I think what you did is fine if you reconsider the ##a_n(t)## :
you want to give expressions for them
if they are functions of t the whole idea of separation of variables is up the creek​
 
  • #3
BvU said:
Your problem statement has independent twice.
I think what you did is fine if you reconsider the ##a_n(t)## :
you want to give expressions for them
if they are functions of t the whole idea of separation of variables is up the creek​
Yes apologies it should have read:

Write down the general solution of the time-dependant schrodinger equation in terms of the solutions of the time-independant Schrodinger equation.

So if i insert

[tex]\Psi (r,t) = \sum_{n} a_{n}(t) \Psi _{n} exp (-\frac{iE_{n}t}{\hbar})[/tex]

into the time dependant schrodinger equation and show that it is satisfied, do you think that's what the question is asking me to do?

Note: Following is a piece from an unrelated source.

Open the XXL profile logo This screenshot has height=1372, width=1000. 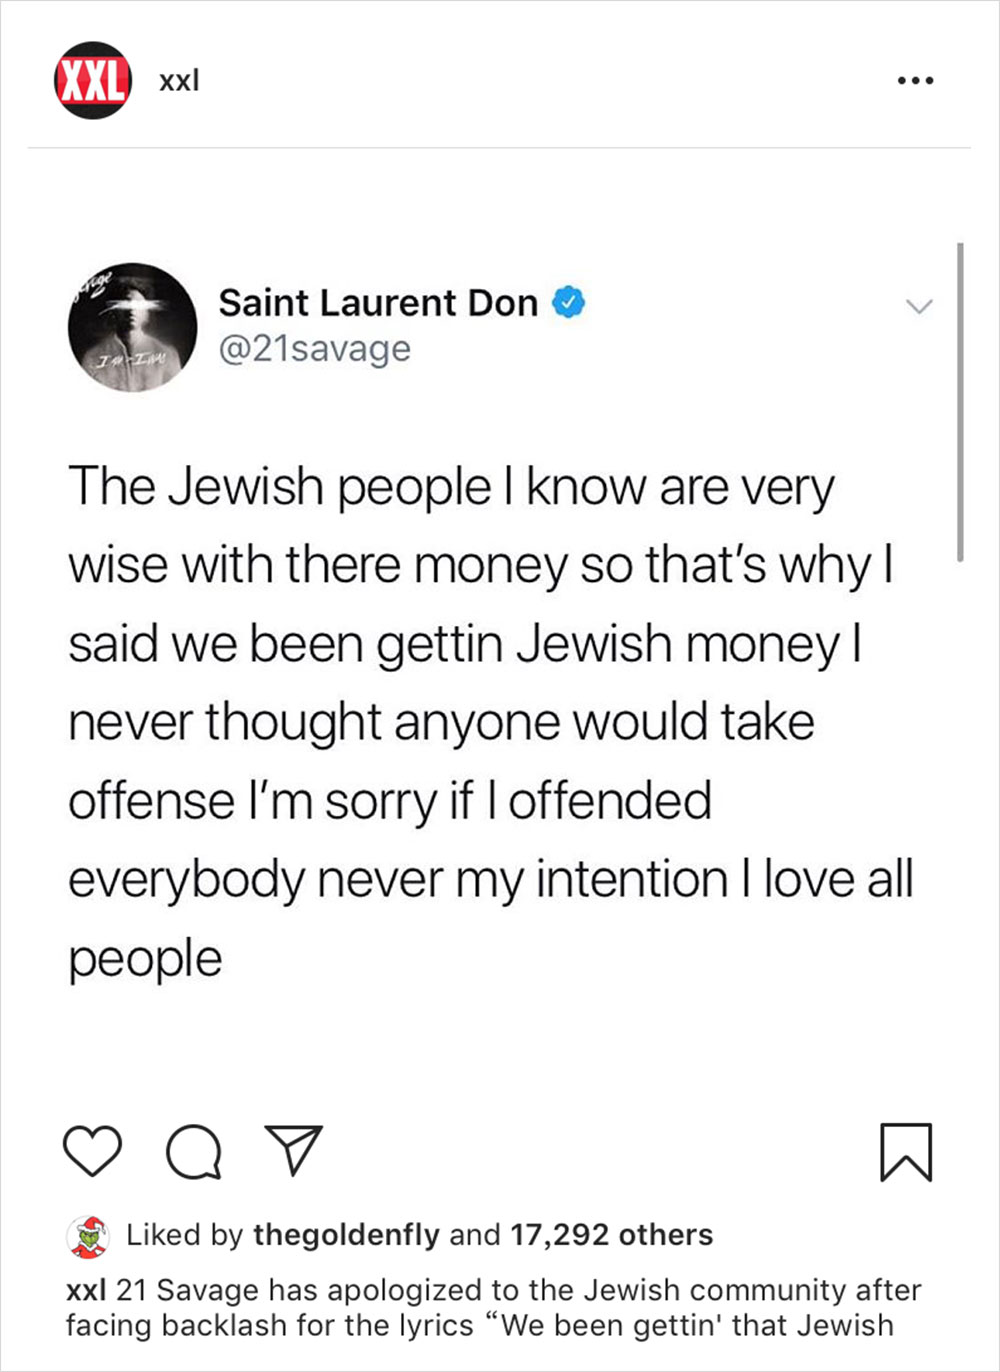(92, 80)
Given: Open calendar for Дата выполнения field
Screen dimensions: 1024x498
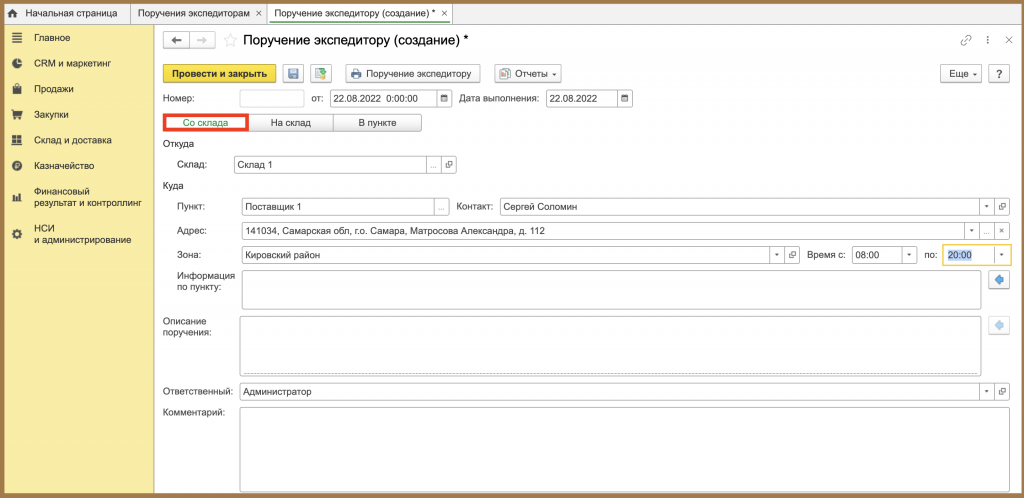Looking at the screenshot, I should tap(625, 99).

also how would i expand an(t)?

many thanks for the reply
 
  • #4
Still won't work because you want ##i\hbar\;{\partial \Psi\over \partial t}=E\;\Psi## and ##da\over d t## spoils that...

[edit] :oops: sorry, that's for the ##\Psi_n##, not for ##\Psi (r,t)##. Nevertheless, I think you don't want the ##a_n## time dependent. No time to dig up a reasonable argument now. Have to think that over.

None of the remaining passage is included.